» Task prompt: What you give back must match the records below exactly.

☆ ☆ ☆ ☆

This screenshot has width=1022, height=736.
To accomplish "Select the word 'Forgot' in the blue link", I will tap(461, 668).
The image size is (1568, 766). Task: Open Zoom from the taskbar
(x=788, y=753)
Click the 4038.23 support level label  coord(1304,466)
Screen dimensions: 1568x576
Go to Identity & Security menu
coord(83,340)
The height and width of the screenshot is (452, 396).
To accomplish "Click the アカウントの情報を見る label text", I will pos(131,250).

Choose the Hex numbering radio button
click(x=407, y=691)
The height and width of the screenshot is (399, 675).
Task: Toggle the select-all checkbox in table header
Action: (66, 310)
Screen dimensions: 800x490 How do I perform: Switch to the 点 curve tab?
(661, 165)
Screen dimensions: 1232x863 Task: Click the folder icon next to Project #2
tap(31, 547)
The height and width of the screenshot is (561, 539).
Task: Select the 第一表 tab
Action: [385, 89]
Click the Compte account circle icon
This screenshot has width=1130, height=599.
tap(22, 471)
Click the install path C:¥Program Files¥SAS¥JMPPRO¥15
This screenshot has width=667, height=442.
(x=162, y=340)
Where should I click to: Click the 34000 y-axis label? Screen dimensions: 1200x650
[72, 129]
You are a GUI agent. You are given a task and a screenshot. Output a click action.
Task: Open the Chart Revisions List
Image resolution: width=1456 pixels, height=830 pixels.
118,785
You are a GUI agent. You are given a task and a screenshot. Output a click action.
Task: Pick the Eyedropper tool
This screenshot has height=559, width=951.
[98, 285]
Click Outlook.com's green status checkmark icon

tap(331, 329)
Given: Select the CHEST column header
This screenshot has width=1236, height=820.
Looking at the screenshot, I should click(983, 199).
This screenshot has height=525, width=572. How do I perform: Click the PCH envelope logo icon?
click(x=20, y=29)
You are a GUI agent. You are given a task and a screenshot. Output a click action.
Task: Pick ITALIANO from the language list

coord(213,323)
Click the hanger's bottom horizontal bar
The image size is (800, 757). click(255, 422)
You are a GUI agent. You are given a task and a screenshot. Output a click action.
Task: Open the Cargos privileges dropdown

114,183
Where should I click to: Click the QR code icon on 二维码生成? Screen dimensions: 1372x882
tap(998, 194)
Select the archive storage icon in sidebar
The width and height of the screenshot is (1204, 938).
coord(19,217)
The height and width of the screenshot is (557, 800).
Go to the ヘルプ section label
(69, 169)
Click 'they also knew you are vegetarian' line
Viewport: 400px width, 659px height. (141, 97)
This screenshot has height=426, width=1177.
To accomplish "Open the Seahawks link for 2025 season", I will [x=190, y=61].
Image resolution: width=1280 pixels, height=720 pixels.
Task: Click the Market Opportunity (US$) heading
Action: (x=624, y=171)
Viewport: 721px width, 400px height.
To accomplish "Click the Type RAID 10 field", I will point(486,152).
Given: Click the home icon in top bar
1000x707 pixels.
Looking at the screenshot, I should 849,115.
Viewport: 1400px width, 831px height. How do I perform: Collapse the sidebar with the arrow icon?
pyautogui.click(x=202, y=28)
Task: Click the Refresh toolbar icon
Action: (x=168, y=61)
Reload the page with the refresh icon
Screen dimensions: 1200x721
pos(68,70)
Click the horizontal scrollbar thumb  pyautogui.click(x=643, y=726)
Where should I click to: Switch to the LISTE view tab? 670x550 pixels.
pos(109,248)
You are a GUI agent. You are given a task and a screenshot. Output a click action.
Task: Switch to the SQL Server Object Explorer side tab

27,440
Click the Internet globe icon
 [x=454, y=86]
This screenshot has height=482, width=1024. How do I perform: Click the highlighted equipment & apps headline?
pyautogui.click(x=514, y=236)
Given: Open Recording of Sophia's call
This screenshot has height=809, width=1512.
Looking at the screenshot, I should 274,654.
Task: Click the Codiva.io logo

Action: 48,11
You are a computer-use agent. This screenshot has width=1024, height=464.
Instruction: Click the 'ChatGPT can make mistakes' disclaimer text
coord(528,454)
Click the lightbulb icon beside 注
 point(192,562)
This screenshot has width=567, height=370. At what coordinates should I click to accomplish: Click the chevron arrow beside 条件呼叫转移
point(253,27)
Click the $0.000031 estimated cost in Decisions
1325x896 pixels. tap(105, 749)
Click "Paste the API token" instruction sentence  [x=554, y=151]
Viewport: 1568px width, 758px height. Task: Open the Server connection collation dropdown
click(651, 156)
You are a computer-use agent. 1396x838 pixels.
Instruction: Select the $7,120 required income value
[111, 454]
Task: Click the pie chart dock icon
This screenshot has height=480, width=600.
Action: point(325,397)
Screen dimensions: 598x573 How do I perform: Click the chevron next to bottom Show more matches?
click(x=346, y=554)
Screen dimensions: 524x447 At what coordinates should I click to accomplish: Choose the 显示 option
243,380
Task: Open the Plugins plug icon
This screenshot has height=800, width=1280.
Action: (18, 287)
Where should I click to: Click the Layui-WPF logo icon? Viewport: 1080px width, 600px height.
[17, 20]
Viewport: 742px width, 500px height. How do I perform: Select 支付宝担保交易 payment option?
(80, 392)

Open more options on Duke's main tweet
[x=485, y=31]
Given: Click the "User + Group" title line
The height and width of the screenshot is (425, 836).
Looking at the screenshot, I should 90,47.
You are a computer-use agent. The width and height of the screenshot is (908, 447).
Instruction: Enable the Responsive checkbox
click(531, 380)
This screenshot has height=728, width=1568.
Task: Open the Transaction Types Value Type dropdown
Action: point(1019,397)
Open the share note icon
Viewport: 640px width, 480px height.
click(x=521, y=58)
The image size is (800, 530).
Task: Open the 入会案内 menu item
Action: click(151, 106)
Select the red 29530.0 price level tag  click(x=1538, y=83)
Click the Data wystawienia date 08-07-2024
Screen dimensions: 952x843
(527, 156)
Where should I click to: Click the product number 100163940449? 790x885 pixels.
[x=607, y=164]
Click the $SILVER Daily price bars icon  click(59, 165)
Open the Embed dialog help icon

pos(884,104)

☆ ☆ ☆ ☆

» Exercise solution:
This screenshot has width=1022, height=736.
To accomplish "Select the word 'Forgot' in the blue link", I will tap(461, 668).
The image size is (1568, 766). Task: Open Zoom from the taskbar
(x=788, y=753)
Click the 4038.23 support level label  coord(1304,466)
Screen dimensions: 1568x576
Go to Identity & Security menu
coord(83,340)
The height and width of the screenshot is (452, 396).
To accomplish "Click the アカウントの情報を見る label text", I will pos(131,250).

Choose the Hex numbering radio button
click(x=407, y=691)
The height and width of the screenshot is (399, 675).
Task: Toggle the select-all checkbox in table header
Action: (66, 310)
Screen dimensions: 800x490 How do I perform: Switch to the 点 curve tab?
(661, 165)
Screen dimensions: 1232x863 Task: Click the folder icon next to Project #2
tap(31, 547)
The height and width of the screenshot is (561, 539).
Task: Select the 第一表 tab
Action: [385, 89]
Click the Compte account circle icon
This screenshot has width=1130, height=599.
tap(22, 471)
Click the install path C:¥Program Files¥SAS¥JMPPRO¥15
This screenshot has width=667, height=442.
(x=162, y=340)
Where should I click to: Click the 34000 y-axis label? Screen dimensions: 1200x650
[72, 129]
You are a GUI agent. You are given a task and a screenshot. Output a click action.
Task: Open the Chart Revisions List
Image resolution: width=1456 pixels, height=830 pixels.
118,785
You are a GUI agent. You are given a task and a screenshot. Output a click action.
Task: Pick the Eyedropper tool
This screenshot has height=559, width=951.
[98, 285]
Click Outlook.com's green status checkmark icon

tap(331, 329)
Given: Select the CHEST column header
This screenshot has width=1236, height=820.
Looking at the screenshot, I should click(983, 199).
This screenshot has height=525, width=572. How do I perform: Click the PCH envelope logo icon?
click(x=20, y=29)
You are a GUI agent. You are given a task and a screenshot. Output a click action.
Task: Pick ITALIANO from the language list

coord(213,323)
Click the hanger's bottom horizontal bar
The image size is (800, 757). click(255, 422)
You are a GUI agent. You are given a task and a screenshot. Output a click action.
Task: Open the Cargos privileges dropdown

114,183
Where should I click to: Click the QR code icon on 二维码生成? Screen dimensions: 1372x882
tap(998, 194)
Select the archive storage icon in sidebar
The width and height of the screenshot is (1204, 938).
coord(19,217)
The height and width of the screenshot is (557, 800).
Go to the ヘルプ section label
(69, 169)
Click 'they also knew you are vegetarian' line
Viewport: 400px width, 659px height. (141, 97)
This screenshot has height=426, width=1177.
To accomplish "Open the Seahawks link for 2025 season", I will [x=190, y=61].
Image resolution: width=1280 pixels, height=720 pixels.
Task: Click the Market Opportunity (US$) heading
Action: (x=624, y=171)
Viewport: 721px width, 400px height.
To accomplish "Click the Type RAID 10 field", I will point(486,152).
Given: Click the home icon in top bar
1000x707 pixels.
Looking at the screenshot, I should 849,115.
Viewport: 1400px width, 831px height. How do I perform: Collapse the sidebar with the arrow icon?
pyautogui.click(x=202, y=28)
Task: Click the Refresh toolbar icon
Action: (x=168, y=61)
Reload the page with the refresh icon
Screen dimensions: 1200x721
pos(68,70)
Click the horizontal scrollbar thumb  pyautogui.click(x=643, y=726)
Where should I click to: Switch to the LISTE view tab? 670x550 pixels.
pos(109,248)
You are a GUI agent. You are given a task and a screenshot. Output a click action.
Task: Switch to the SQL Server Object Explorer side tab

27,440
Click the Internet globe icon
 [x=454, y=86]
This screenshot has height=482, width=1024. How do I perform: Click the highlighted equipment & apps headline?
pyautogui.click(x=514, y=236)
Given: Open Recording of Sophia's call
This screenshot has height=809, width=1512.
Looking at the screenshot, I should 274,654.
Task: Click the Codiva.io logo

Action: 48,11
You are a computer-use agent. This screenshot has width=1024, height=464.
Instruction: Click the 'ChatGPT can make mistakes' disclaimer text
coord(528,454)
Click the lightbulb icon beside 注
 point(192,562)
This screenshot has width=567, height=370. At what coordinates should I click to accomplish: Click the chevron arrow beside 条件呼叫转移
point(253,27)
Click the $0.000031 estimated cost in Decisions
1325x896 pixels. tap(105, 749)
Click "Paste the API token" instruction sentence  [x=554, y=151]
Viewport: 1568px width, 758px height. Task: Open the Server connection collation dropdown
click(651, 156)
You are a computer-use agent. 1396x838 pixels.
Instruction: Select the $7,120 required income value
[111, 454]
Task: Click the pie chart dock icon
This screenshot has height=480, width=600.
Action: point(325,397)
Screen dimensions: 598x573 How do I perform: Click the chevron next to bottom Show more matches?
click(x=346, y=554)
Screen dimensions: 524x447 At what coordinates should I click to accomplish: Choose the 显示 option
243,380
Task: Open the Plugins plug icon
This screenshot has height=800, width=1280.
Action: (18, 287)
Where should I click to: Click the Layui-WPF logo icon? Viewport: 1080px width, 600px height.
[17, 20]
Viewport: 742px width, 500px height. How do I perform: Select 支付宝担保交易 payment option?
(80, 392)

Open more options on Duke's main tweet
[x=485, y=31]
Given: Click the "User + Group" title line
The height and width of the screenshot is (425, 836).
Looking at the screenshot, I should 90,47.
You are a computer-use agent. The width and height of the screenshot is (908, 447).
Instruction: Enable the Responsive checkbox
click(531, 380)
This screenshot has height=728, width=1568.
Task: Open the Transaction Types Value Type dropdown
Action: point(1019,397)
Open the share note icon
Viewport: 640px width, 480px height.
click(x=521, y=58)
The image size is (800, 530).
Task: Open the 入会案内 menu item
Action: click(151, 106)
Select the red 29530.0 price level tag  click(x=1538, y=83)
Click the Data wystawienia date 08-07-2024
Screen dimensions: 952x843
(527, 156)
Where should I click to: Click the product number 100163940449? 790x885 pixels.
[x=607, y=164]
Click the $SILVER Daily price bars icon  click(59, 165)
Open the Embed dialog help icon

pos(884,104)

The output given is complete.